La dihydroergotamine (DHE) est utilisée par voie transnasale (Diergospray) : ce nébulisat expose à un risque d’intolérance locale : impression de nez « bouché » et sec, ou, inversement, écoulement nasal. L’ergotamine (Gynergène Caféiné) s’administre per os : la caféine favorise l’absorption intestinale de l’alcaloïde.
La HAS considère qu’il s’agit de traitements de dernière intention de la crise, en cas d'échec des traitements recommandés (AINS et/ou triptans) ; même dans cette situation, leur intérêt reste modéré.
- Métoclopramide. Cet antagoniste dopaminergique (neuroleptique « caché ») a un effet anti-émétique : il est indiqué en traitement symptomatique des nausées et vomissements induits par une crise migraineuse. Il expose à un risque de symptômes extrapyramidaux et peut entraîner des arythmies ventriculaires graves et des morts subites (allongement de QT). Ces risques étant dose et durée dépendants, il s’administre à la posologie la plus faible possible, < 30 mg/j ou 0,5 mg/kg/j, pendant moins de 5 jours et dans le respect des contre-indications (comorbidités, interactions médicamenteuses). Le métoclopramide est évité en fin de grossesse et pendant l'allaitement du fait du risque de syndrome extrapyramidal néonatal.
Traitement de fond de la maladie migraineuse :
La prescription d’un traitement de fond se justifie lorsque le patient est victime d’une crise plus de deux ou trois fois par mois. Il permet aussi de prévenir un abus médicamenteux chez un sujet recourant depuis 3 mois à 6 à 8 prises/mois de médicaments de la crise. Il est instauré en monothérapie, à posologie progressive Si le nombre de crises est significativement réduit, ce traitement est diminué au bout de 6 à 12 mois, quitte à être repris. Son inefficacité fait opter pour une autre monothérapie, ou, rarement, pour l’association de deux médicaments à dose plus faible.
- Bêta-bloquants. Les bêta-bloquants agissent par leur action vasoconstrictrice et probablement antisérotoninergique. Seuls le propranolol et le métoprolol bénéficient d’une AMM dans le traitement de fond de la migraine. Ils sont administrés lorsqu’il n’y a pas de contre-indication (asthme, bradycardie) notamment chez les sujets ne répondant pas aux dérivés de l’ergot.
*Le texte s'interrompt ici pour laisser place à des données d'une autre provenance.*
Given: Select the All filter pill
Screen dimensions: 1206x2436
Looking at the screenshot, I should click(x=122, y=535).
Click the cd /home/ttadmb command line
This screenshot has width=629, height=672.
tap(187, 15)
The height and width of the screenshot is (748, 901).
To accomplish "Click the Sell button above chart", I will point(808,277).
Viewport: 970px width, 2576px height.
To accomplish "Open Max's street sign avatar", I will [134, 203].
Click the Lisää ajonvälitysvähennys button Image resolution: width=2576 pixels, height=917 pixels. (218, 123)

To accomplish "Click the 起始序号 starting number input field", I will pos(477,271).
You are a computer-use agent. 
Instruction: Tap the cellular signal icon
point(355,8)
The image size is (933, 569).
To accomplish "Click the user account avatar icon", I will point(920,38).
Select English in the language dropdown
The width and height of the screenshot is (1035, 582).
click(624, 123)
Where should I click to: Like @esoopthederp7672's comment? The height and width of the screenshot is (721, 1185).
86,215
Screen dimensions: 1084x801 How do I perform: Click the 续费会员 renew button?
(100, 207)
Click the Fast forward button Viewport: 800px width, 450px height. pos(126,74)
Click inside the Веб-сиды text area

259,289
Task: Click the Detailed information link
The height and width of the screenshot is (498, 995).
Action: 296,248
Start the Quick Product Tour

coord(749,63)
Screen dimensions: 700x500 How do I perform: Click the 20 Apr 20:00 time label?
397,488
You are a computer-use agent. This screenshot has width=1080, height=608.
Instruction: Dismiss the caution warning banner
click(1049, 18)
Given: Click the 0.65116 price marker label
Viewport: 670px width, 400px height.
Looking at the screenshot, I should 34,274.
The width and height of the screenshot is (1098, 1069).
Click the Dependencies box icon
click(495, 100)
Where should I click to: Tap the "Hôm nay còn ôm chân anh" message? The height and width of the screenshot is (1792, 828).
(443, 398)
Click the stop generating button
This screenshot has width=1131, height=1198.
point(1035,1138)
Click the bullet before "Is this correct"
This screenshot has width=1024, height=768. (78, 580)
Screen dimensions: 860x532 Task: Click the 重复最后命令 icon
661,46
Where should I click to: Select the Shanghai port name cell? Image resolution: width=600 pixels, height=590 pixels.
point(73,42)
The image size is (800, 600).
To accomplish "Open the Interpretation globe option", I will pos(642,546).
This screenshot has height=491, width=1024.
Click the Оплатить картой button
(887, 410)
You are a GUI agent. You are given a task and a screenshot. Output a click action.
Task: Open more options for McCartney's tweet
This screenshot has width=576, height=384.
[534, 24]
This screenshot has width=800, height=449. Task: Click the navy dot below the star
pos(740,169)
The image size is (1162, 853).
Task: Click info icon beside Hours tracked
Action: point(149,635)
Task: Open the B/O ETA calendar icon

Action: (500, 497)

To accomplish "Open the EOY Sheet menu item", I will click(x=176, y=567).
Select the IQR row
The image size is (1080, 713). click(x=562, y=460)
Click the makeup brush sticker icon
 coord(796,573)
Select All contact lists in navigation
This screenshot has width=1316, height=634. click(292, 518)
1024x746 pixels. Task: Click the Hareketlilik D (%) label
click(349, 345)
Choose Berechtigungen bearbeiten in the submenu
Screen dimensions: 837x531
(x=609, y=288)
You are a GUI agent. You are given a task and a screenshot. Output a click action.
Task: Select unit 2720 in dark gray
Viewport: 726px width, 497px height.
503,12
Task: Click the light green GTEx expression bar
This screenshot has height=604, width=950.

- Anticomitiaux. Ayant une efficacité dans la prophylaxie des crises de migraine voisine de celle du propranolol, le topiramate est prescrit à la posologie de 2x50mg/jour après adaptation posologique progressive.
- Divers. La spécificité des antagonistes sérotoninergiques indiqués dans le traitement de fond de la migraine (pizotifène = Sanmigran, oxétorone = Nocertone) est faible : ils agissent sur la transmission histaminergique (risque de prise de poids avec le pizotifène ; risque de somnolence). Ils ont de plus des propriétés anticholinergiques, d’où un risque de troubles visuels et de troubles mictionnels notamment chez le patient âgé. La flunarizine, un antagoniste calcique, a une action retardée et expose à un risque potentiel de signes extrapyramidaux, de somnolence et de prise de poids.
La prise prolongée d'antimigraineux, notamment d'antalgiques, peut entretenir un état de mal migraineux (phase céphalalgique excédant souvent trois jours et où les intervalles libres de céphalées sont le plus souvent inférieurs à quatre heures, sans compter les périodes de sommeil) ou induire des céphalées iatrogènes, par abus de médicaments. Dans ce contexte, il n’est jamais inutile de souligner que relaxation, acupuncture, biofeedback ont démontré une réelle efficacité, sans faire courir le risque d’effets latéraux. Il importe aussi de découvrir le(s) facteur(s) environnementaux à l’origine des crises pour les éliminer. Le patient migraineux peut ainsi tenir un « journal des migraines » où il consigne les circonstances de survenue des crises (alimentation, stress, conditions environnementales, etc.).